- Work task
Restate all of the data exactly.

- Study material
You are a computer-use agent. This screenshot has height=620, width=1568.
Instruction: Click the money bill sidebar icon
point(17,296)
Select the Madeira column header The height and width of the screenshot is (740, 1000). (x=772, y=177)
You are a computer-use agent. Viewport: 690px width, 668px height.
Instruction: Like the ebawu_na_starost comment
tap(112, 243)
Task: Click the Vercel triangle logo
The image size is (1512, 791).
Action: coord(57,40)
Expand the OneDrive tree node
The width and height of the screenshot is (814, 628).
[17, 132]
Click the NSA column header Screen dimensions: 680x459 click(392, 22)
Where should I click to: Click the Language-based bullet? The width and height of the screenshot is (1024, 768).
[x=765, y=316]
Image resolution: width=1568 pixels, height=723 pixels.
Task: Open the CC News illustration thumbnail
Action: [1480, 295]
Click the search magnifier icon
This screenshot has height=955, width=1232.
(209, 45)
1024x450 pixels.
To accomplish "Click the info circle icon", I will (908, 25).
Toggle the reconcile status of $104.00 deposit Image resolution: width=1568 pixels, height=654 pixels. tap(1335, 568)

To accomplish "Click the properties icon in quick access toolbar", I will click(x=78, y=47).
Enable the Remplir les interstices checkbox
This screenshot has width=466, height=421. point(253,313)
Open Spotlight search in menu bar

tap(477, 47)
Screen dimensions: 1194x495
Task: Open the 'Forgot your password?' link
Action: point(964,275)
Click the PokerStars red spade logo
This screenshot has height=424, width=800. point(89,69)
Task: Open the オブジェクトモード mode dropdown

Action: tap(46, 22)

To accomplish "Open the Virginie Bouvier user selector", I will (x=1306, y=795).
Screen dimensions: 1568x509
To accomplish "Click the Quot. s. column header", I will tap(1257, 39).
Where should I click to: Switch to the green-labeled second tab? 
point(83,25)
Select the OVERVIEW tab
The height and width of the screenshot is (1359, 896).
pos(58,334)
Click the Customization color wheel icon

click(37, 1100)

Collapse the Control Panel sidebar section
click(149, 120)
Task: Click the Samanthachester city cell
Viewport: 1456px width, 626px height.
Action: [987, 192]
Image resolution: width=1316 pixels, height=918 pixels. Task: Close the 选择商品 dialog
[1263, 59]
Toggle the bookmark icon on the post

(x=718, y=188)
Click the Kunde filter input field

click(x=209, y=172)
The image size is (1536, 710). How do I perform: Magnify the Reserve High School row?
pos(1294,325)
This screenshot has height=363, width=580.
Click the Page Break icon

- Result of the task
You are a computer-use agent. This screenshot has height=620, width=1568.
Instruction: Click the money bill sidebar icon
point(17,296)
Select the Madeira column header The height and width of the screenshot is (740, 1000). (x=772, y=177)
You are a computer-use agent. Viewport: 690px width, 668px height.
Instruction: Like the ebawu_na_starost comment
tap(112, 243)
Task: Click the Vercel triangle logo
The image size is (1512, 791).
Action: coord(57,40)
Expand the OneDrive tree node
The width and height of the screenshot is (814, 628).
[17, 132]
Click the NSA column header Screen dimensions: 680x459 click(392, 22)
Where should I click to: Click the Language-based bullet? The width and height of the screenshot is (1024, 768).
[x=765, y=316]
Image resolution: width=1568 pixels, height=723 pixels.
Task: Open the CC News illustration thumbnail
Action: [1480, 295]
Click the search magnifier icon
This screenshot has height=955, width=1232.
(209, 45)
1024x450 pixels.
To accomplish "Click the info circle icon", I will (908, 25).
Toggle the reconcile status of $104.00 deposit Image resolution: width=1568 pixels, height=654 pixels. tap(1335, 568)

To accomplish "Click the properties icon in quick access toolbar", I will click(x=78, y=47).
Enable the Remplir les interstices checkbox
This screenshot has width=466, height=421. point(253,313)
Open Spotlight search in menu bar

tap(477, 47)
Screen dimensions: 1194x495
Task: Open the 'Forgot your password?' link
Action: point(964,275)
Click the PokerStars red spade logo
This screenshot has height=424, width=800. point(89,69)
Task: Open the オブジェクトモード mode dropdown

Action: tap(46, 22)

To accomplish "Open the Virginie Bouvier user selector", I will (x=1306, y=795).
Screen dimensions: 1568x509
To accomplish "Click the Quot. s. column header", I will tap(1257, 39).
Where should I click to: Switch to the green-labeled second tab? 
point(83,25)
Select the OVERVIEW tab
The height and width of the screenshot is (1359, 896).
pos(58,334)
Click the Customization color wheel icon

click(37, 1100)

Collapse the Control Panel sidebar section
click(149, 120)
Task: Click the Samanthachester city cell
Viewport: 1456px width, 626px height.
Action: [987, 192]
Image resolution: width=1316 pixels, height=918 pixels. Task: Close the 选择商品 dialog
[1263, 59]
Toggle the bookmark icon on the post

(x=718, y=188)
Click the Kunde filter input field

click(x=209, y=172)
The image size is (1536, 710). How do I perform: Magnify the Reserve High School row?
pos(1294,325)
This screenshot has height=363, width=580.
Click the Page Break icon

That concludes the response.